Re: [PATCH 1/5] of: introduce of_graph_get_remote_node
From: Rob Herring
Date: Mon Feb 06 2017 - 08:54:55 EST
On Mon, Feb 6, 2017 at 4:32 AM, Philipp Zabel <p.zabel@xxxxxxxxxxxxxx> wrote:
> Hi Rob,
>
> thanks for this clean-up series! I was not aware how far the duplication
> has spread over time.
>
> On Fri, 2017-02-03 at 21:36 -0600, Rob Herring wrote:
>> The OF graph API leaves too much of the graph walking to clients when
>> in many cases the driver doesn't care about accessing the port or
>> endpoint nodes. The drivers typically just want the device connected via
>> a particular graph connection. of_graph_get_remote_node provides this
>> functionality.
>>
>> Signed-off-by: Rob Herring <robh@xxxxxxxxxx>
>> ---
>> drivers/of/base.c | 28 ++++++++++++++++++++++++++++
>> include/linux/of_graph.h | 8 ++++++++
>> 2 files changed, 36 insertions(+)
>>
>> diff --git a/drivers/of/base.c b/drivers/of/base.c
>> index d4bea3c797d6..ea18ab16b92c 100644
>> --- a/drivers/of/base.c
>> +++ b/drivers/of/base.c
>> @@ -2469,3 +2469,31 @@ struct device_node *of_graph_get_remote_port(const struct device_node *node)

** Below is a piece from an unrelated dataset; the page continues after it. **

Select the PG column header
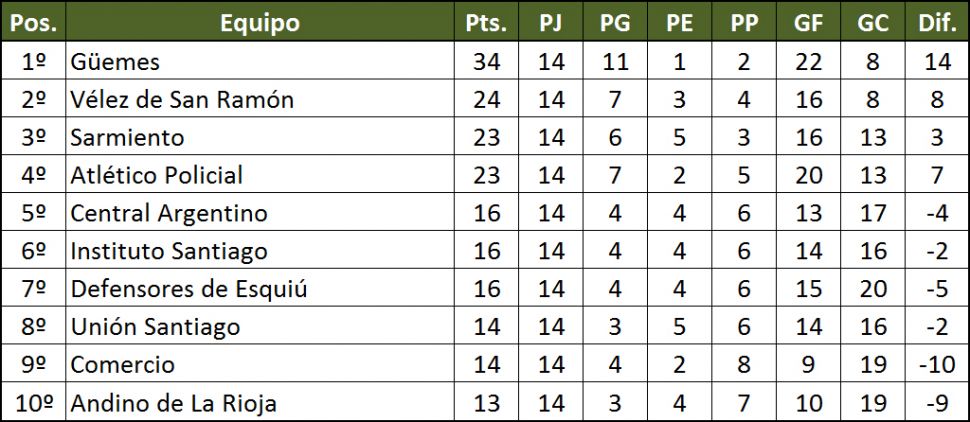 615,22
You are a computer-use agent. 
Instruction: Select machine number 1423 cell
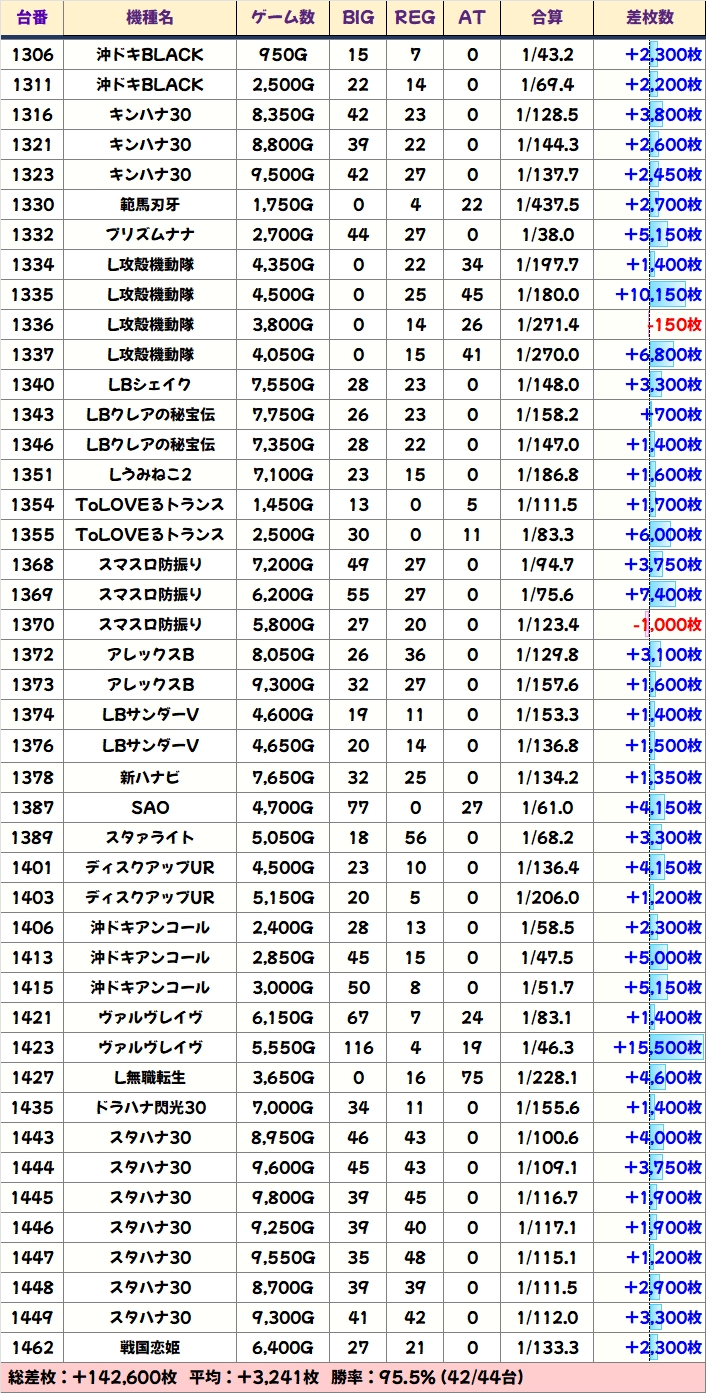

>> return of_get_next_parent(np);
>> }
>> EXPORT_SYMBOL(of_graph_get_remote_port);
>> +
>> +struct device_node *of_graph_get_remote_node(const struct device_node *node,
>> + int port, int endpoint)
>
> I think this should have a documentation comment, similar to the
> of_graph_get_endpoint_by_regs one, as it is not really clear from the
> function name that the returned device node is the parent (or
> grandparent) device node containing the remote port to the specified
> node & port & endpoint.
> Also it might be interesting to the user that -1 is a wildcard value for
> port / endpoint.
I really want to not allow using a wildcard here. Drivers should know
what port they want (or iterate over all of them). It didn't look like
any drivers were depending on the wildcard, but were just using -1 for
"no reg property" when really that should 0. Of course, I may have
missed something.
I guess I could enforce port/endpoint > 0 here as there's no existing users.
Rob